Effects of efonidipine hydrochloride (NZ-105), a new calcium antagonist, against acute renal failure in rats.

1. We investigated the effect of efonidipine hydrochloride (NZ-105) against acute renal failure (ARF) in male Wistar rats. ARF was produced by ischemia or glycerol. 2. Ischemia-induced ARF was produced by right nephrectomy and clamping of the left renal artery for 60 min, followed by reperfusion. NZ-105 (20 mg/kg) was orally administered twice a day for 3 days before ARF. The plasma creatinine and urea nitrogen concentrations were markedly elevated in the ischemia ARF group on the 1st day, but the elevation was significantly suppressed by NZ-105 treatment. 3. Glycerol-induced ARF was produced by intramuscular injection of 50% (v/v) glycerol (10 ml/kg) in rats which were restricted to drinking water for 24 hr. NZ-105 (20 mg/kg) was orally administered twice a day for 3 days before ARF. NZ-105 significantly attenuated the severe impairment of creatinine and urea nitrogen clearances and the elevated fractional sodium excretion (FENa) caused by ARF. 4. In the kidney homogenate, NZ-105 (10(-6)-10(-4) M) inhibited lipid peroxidation induced by ascorbic acid and Fe or by NADPH and the inhibitory effect of NZ-105 was stronger than alpha-tocopherol, an antioxidant agent.

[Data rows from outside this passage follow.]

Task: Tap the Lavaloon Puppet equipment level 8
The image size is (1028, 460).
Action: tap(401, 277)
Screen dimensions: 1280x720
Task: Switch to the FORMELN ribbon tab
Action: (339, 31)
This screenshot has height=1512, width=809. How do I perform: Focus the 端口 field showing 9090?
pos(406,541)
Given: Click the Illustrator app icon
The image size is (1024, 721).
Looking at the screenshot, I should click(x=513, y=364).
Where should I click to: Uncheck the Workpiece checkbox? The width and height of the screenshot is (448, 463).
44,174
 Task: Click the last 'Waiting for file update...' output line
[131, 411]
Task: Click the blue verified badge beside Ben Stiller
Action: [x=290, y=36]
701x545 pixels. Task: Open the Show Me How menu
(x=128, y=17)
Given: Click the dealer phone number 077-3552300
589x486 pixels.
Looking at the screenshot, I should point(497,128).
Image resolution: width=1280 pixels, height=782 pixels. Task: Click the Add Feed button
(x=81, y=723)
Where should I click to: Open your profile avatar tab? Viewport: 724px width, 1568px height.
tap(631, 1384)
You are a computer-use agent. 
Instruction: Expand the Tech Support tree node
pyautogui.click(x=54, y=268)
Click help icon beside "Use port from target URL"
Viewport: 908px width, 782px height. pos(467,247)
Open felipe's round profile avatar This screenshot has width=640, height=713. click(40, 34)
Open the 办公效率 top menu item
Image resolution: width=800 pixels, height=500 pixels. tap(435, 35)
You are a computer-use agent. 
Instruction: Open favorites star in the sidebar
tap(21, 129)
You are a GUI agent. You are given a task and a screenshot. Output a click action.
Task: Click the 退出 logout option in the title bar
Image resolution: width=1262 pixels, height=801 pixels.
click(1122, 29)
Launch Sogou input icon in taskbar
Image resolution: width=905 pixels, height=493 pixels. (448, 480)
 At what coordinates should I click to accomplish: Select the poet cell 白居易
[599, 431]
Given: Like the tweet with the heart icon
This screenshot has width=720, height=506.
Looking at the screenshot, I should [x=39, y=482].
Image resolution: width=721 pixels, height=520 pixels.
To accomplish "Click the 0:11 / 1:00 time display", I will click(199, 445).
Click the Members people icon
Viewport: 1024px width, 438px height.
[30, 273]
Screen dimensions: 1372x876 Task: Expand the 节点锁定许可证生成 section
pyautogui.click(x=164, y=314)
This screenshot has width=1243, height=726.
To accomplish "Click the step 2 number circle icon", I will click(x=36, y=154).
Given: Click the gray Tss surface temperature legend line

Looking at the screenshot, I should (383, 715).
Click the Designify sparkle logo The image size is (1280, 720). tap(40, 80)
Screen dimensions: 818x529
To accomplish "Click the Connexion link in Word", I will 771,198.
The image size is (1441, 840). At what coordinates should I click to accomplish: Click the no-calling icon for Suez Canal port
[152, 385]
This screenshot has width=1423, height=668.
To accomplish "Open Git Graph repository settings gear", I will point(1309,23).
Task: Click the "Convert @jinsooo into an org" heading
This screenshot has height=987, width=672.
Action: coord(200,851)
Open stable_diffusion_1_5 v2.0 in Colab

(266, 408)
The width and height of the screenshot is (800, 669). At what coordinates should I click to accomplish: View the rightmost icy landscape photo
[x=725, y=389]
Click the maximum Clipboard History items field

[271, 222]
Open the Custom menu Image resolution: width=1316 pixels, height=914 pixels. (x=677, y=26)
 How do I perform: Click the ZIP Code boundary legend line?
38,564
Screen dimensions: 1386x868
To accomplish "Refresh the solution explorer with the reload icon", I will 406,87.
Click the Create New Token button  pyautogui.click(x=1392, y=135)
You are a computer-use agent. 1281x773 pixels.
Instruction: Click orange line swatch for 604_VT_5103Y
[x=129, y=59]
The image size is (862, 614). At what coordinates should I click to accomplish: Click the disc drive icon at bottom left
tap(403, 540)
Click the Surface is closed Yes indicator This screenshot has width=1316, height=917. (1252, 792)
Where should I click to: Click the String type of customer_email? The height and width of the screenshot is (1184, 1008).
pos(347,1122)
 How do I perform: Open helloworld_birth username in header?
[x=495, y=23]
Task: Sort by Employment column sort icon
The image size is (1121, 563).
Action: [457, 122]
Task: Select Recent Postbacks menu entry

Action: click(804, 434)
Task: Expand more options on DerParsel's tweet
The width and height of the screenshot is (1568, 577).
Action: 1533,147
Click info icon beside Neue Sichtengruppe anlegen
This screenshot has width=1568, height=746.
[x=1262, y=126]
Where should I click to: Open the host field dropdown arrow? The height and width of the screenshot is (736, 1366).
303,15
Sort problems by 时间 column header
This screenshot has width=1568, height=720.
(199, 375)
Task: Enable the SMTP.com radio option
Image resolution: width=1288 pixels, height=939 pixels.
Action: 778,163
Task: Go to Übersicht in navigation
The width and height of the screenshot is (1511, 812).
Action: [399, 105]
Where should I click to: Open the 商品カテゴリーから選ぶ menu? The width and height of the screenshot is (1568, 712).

NZ-105 (10(-5)-10(-3) M) showed radical scavenging action against diphenyl-p-picrylhydrazyl and galvinoxyl induced radicals. 5. These findings suggest that NZ-105 prevents the renal damage caused by the two kinds of ARF. Moreover, the inhibitory effects of NZ-105 against lipid peroxidation and radical formation may be one of the mechanisms involved in the prevention of ARF.